Work request =
For the records below, output word for word the lines from the one with "The width and height of the screenshot is (436, 230)." up to and including the one with "970x568 pixels.". No pictures.

Input records =
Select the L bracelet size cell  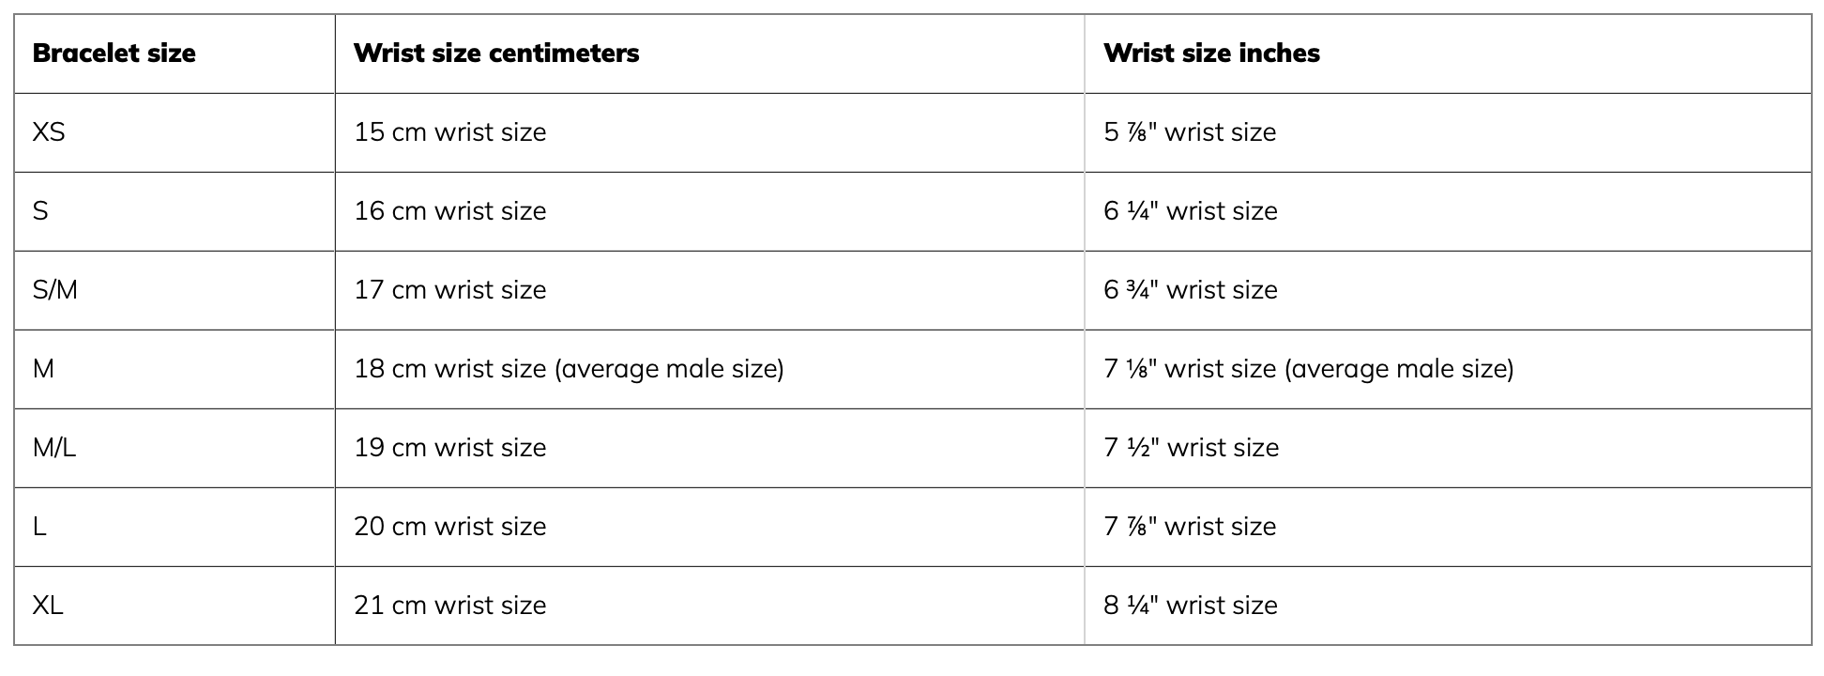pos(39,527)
* * *
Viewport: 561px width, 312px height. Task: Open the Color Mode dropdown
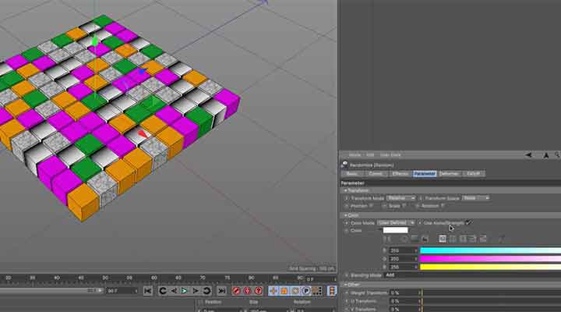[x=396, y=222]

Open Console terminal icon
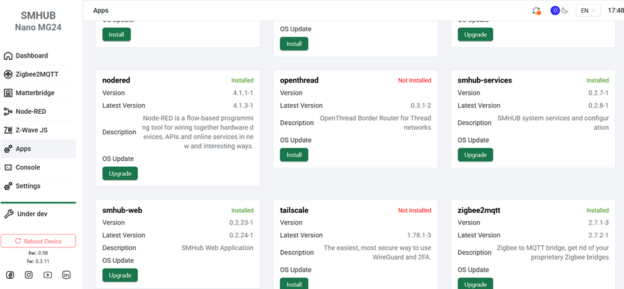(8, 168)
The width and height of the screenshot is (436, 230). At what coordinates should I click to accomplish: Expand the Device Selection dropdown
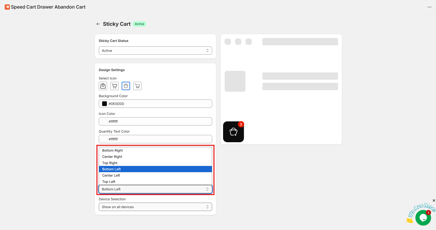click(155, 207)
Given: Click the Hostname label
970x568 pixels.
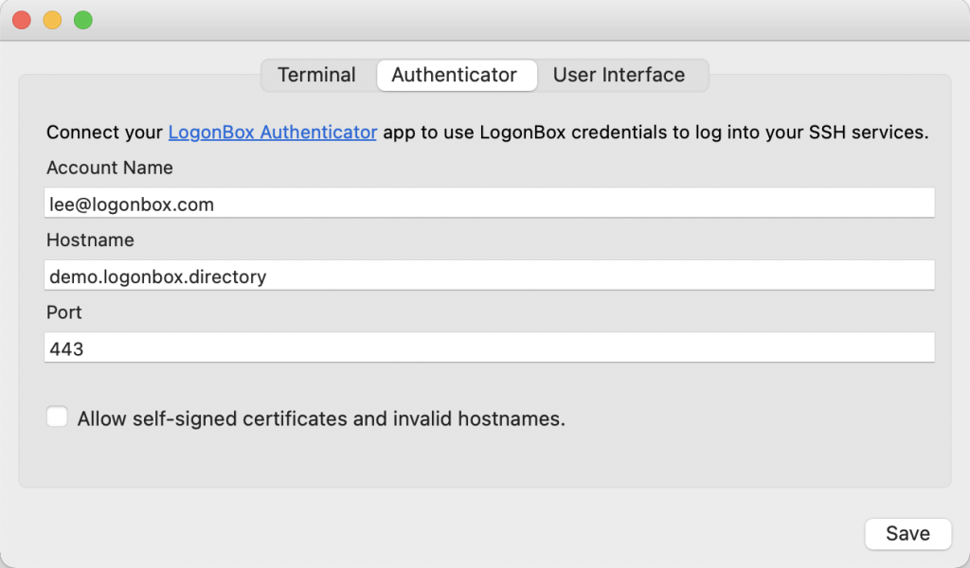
* * *
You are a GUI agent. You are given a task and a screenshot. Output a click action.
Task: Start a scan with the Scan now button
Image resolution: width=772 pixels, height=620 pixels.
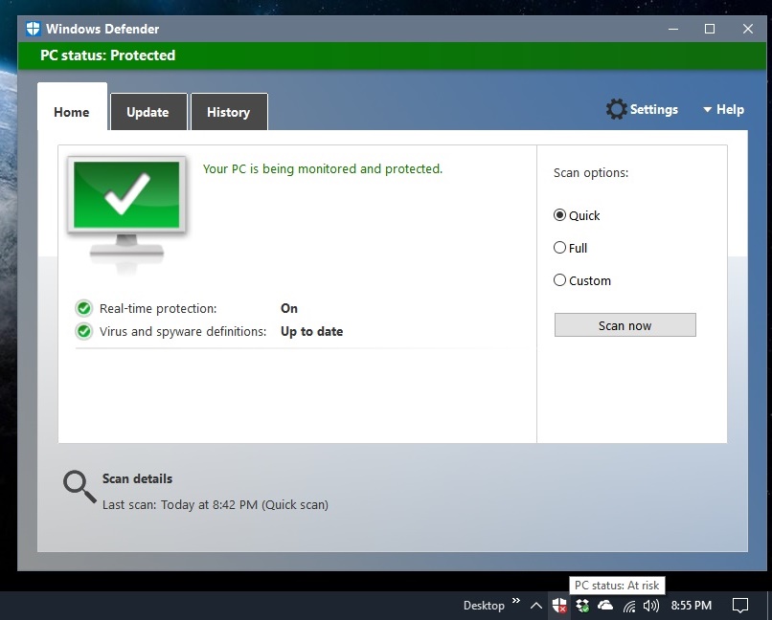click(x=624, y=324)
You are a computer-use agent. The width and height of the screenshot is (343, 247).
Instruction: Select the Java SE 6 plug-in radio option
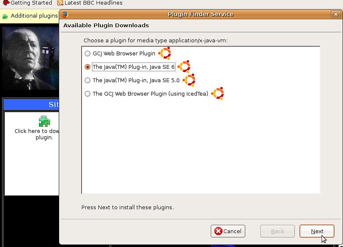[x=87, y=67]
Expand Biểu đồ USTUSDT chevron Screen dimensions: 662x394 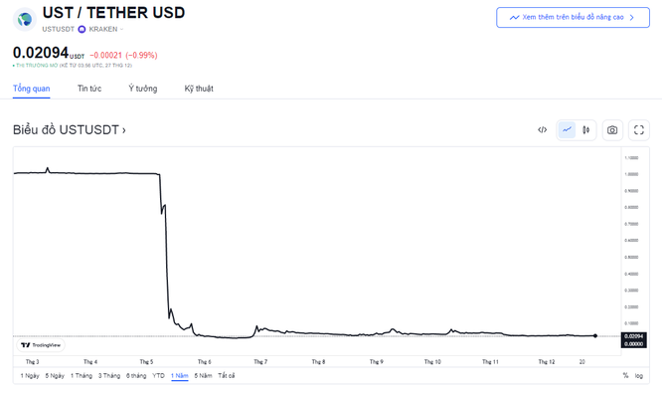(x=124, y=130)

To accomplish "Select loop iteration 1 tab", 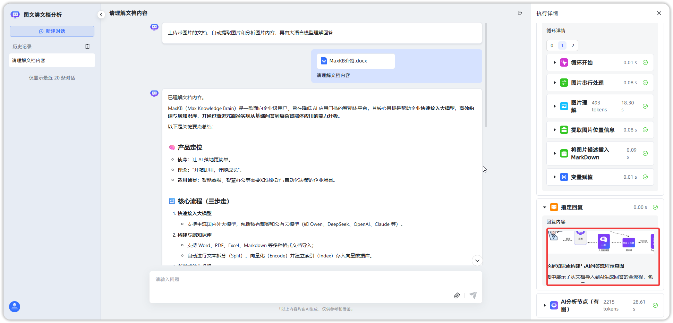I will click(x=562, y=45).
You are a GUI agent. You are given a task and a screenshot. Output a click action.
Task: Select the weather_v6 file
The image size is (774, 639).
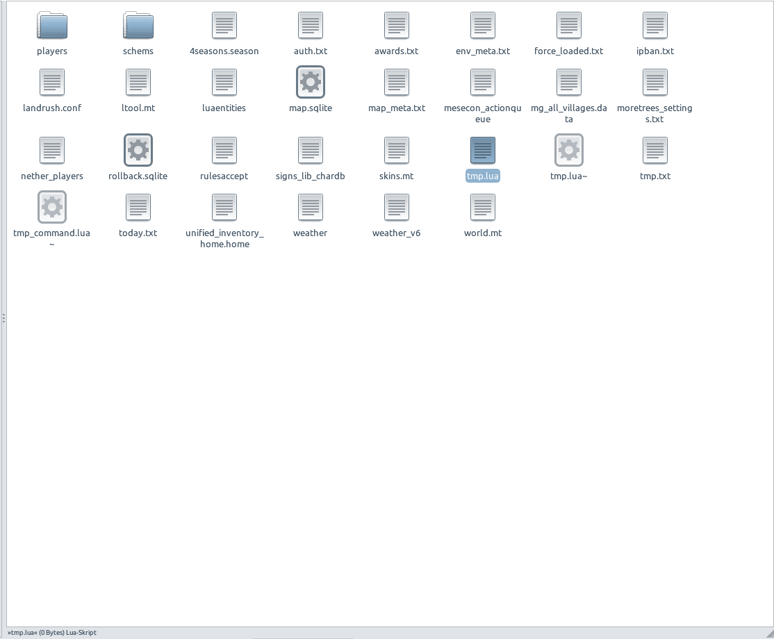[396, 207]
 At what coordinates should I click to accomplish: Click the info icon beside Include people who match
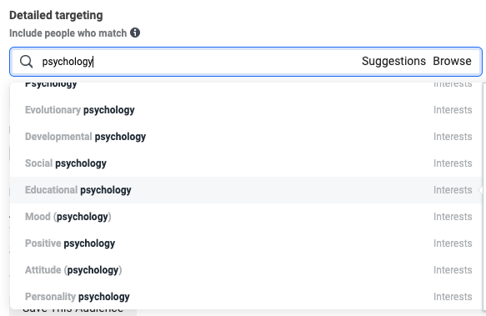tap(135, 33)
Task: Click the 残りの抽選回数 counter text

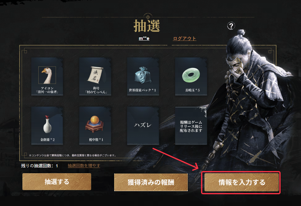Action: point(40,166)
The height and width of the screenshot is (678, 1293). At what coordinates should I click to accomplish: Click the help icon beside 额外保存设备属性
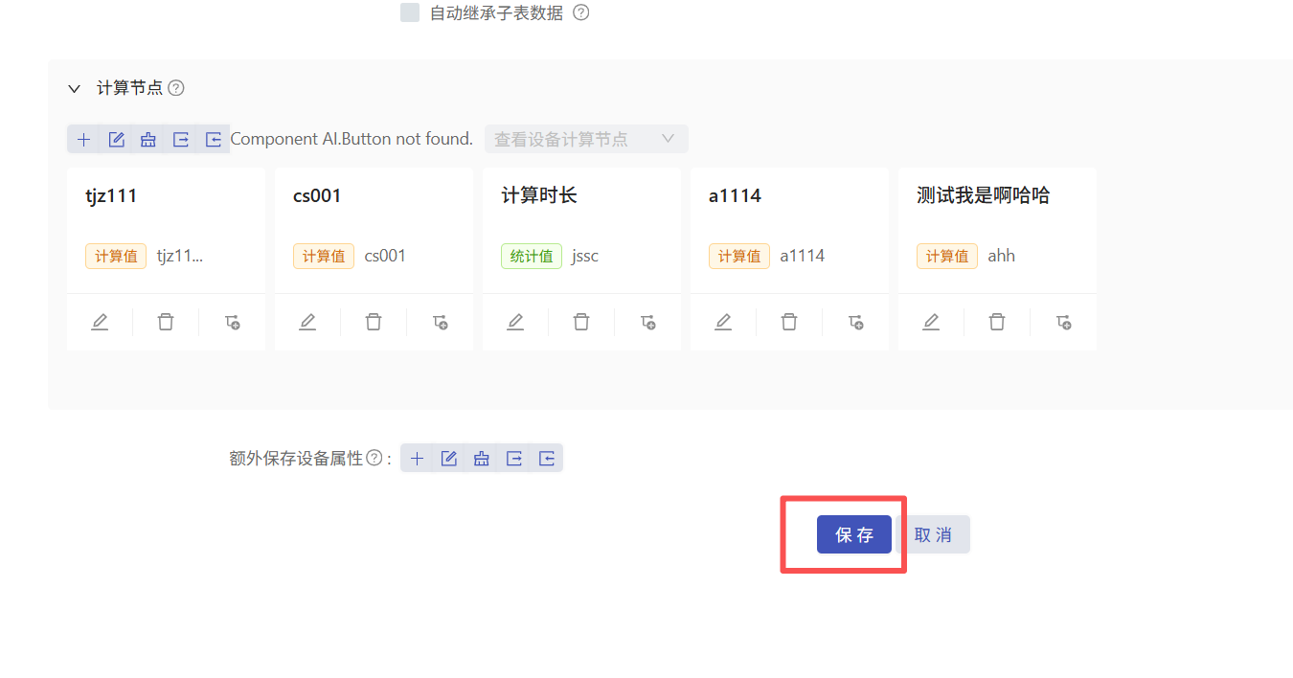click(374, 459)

Answer =
The width and height of the screenshot is (436, 230). At what coordinates should I click to accomplish: Expand the Device Selection dropdown
click(155, 207)
Given: Click the Hostname label
970x568 pixels.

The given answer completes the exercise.